# schminke verlaufen/grunge effekt auf haut



## -FreakyJ3nnY- (28. Oktober 2007)

sorry ich hab alles durchsucht und nirgends so ein tutorial gefunden vill. könnt ihr mir ya helfen und zwar würde ich gerne wissen wie man eine person "schminken kann" wie hier auf den bild z.B das blaue und wie man die haut mit so grunge effekten gestalten kann so das es echt aussieht!!







danke schonmal für die Hilfe

ich hab PS CS2


----------



## chmee (29. Oktober 2007)

Teste mal an einem Bild mit Haut in der ersten Ebene und male in die zweite rein. 
Versuch es mit Veränderung der Ebenenmodi zB Softlight.

mfg chmee


----------



## Tobias Köhler (29. Oktober 2007)

Unter psd-tutorials.de gab es glaub ich ein Tutorial dazu, musst mal suchen


----------



## -FreakyJ3nnY- (31. Oktober 2007)

okay dankeschön ich suchs mal =D


----------



## Sternenritter (2. November 2007)

Hallo,
ich würde es folgendermaßen machen.
Du brauchst eine Textur. Die kann man zwar auch selbst erstellen, einfacher ist es ein passendes Bild zu nehmen. In diesem Fall würde sich z.B. gerissene Erde oder ähnliches anbieten. Dieses Foto ziehst du in dein Bild, es wird automatisch eine 2. Ebene erzeugt.
Danach ziehst du die Deckkraft der Texturebene auf ca. 50% runter. Kann man anschließend je nach Geschmack noch ändern, wir brauchen es jetzt aber um die darunterliegende Ebene zu sehen.
Dann den Ebenenmodus wählen. Normal, ineinander kopieren oder ähnliches. Kommt halt auf die Bilder an, die du zur Verfügung hast, was besser ausieht.

Dann drückst du in der Ebenenpalette auf das Symbol "Maske hinzufügen". Anschließend drückst du die Taste B um den Pinsel auszuwählen. Hast du das gemacht klick mit rechts in das Bild und zieh die Pinselhärte auf 0%. 

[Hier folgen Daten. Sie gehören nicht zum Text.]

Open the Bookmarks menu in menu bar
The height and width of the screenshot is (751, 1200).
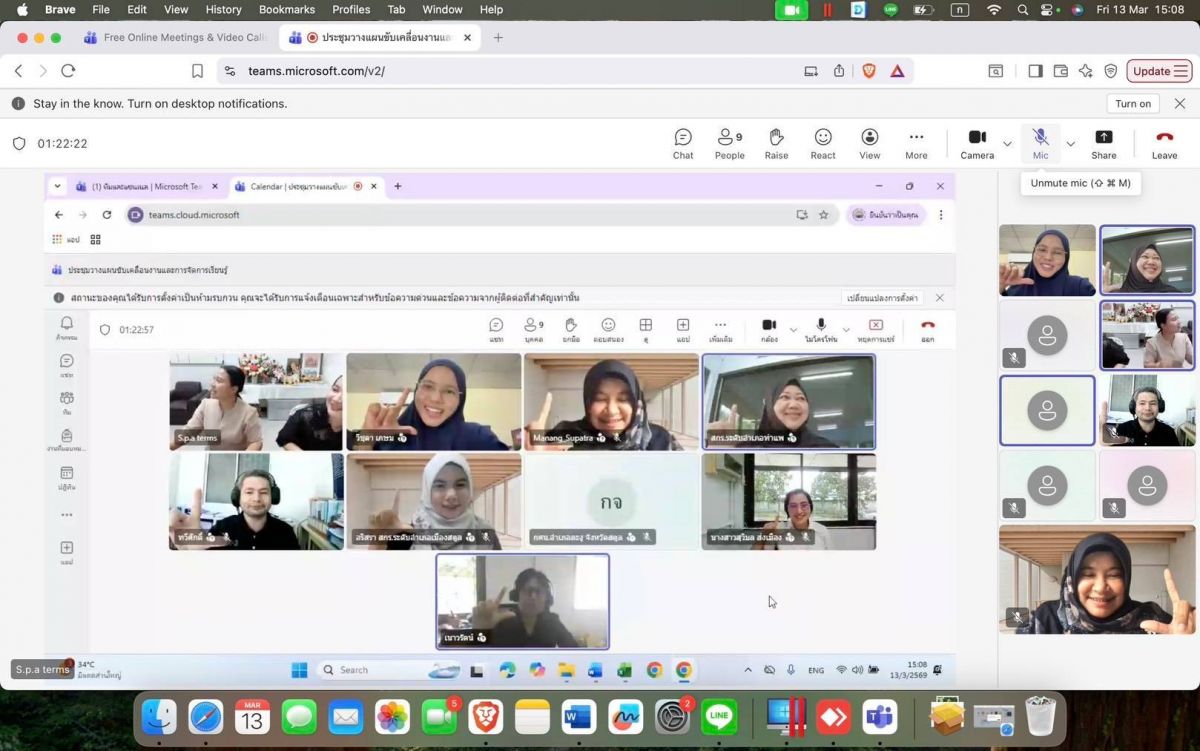286,9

Jetzt überzeug dich das die Vordergrundfarbe schwarz ist ( durch einen Klick auf das kleine Schwarz/Weiss-Symbol in der Werkzeugleiste kriegst du übrigens reines weiss bzw, reines schwarz hin).

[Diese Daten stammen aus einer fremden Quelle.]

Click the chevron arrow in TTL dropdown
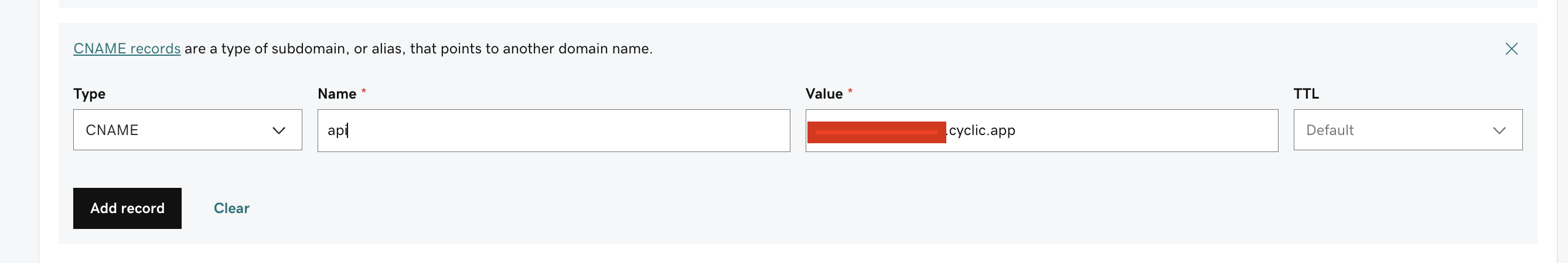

Nun kannst du mit dem Pinsel all die Flächen übermalen auf denen keine Textur zu sehen sein soll (Hintergrund,Kleidung,etc).

Hast du mal zuviel weggemalt - wechseltst du die Vordergrundfarbe nach weiss ( mit dem Shortcut X kannst du zwischen schwarz und weiss umschalten) und malst nochmals drüber, damit die Textur wiederhergestellt wird. Das ist übrigens der Vorteil von der Maske. Sonst hätte man das ganze auch mit dem Radiergummmi machen können.

Durch ändern der Deckkraft des Pinsels, kann man das Ganze noch verfeinern.

Ich hoffe ich konnte dir ein wenig weiterhelfen.


----------



## -FreakyJ3nnY- (3. November 2007)

jap aufjedenfal vielen dank ich habe es mal probiert und hat geklappt vielen dank


----------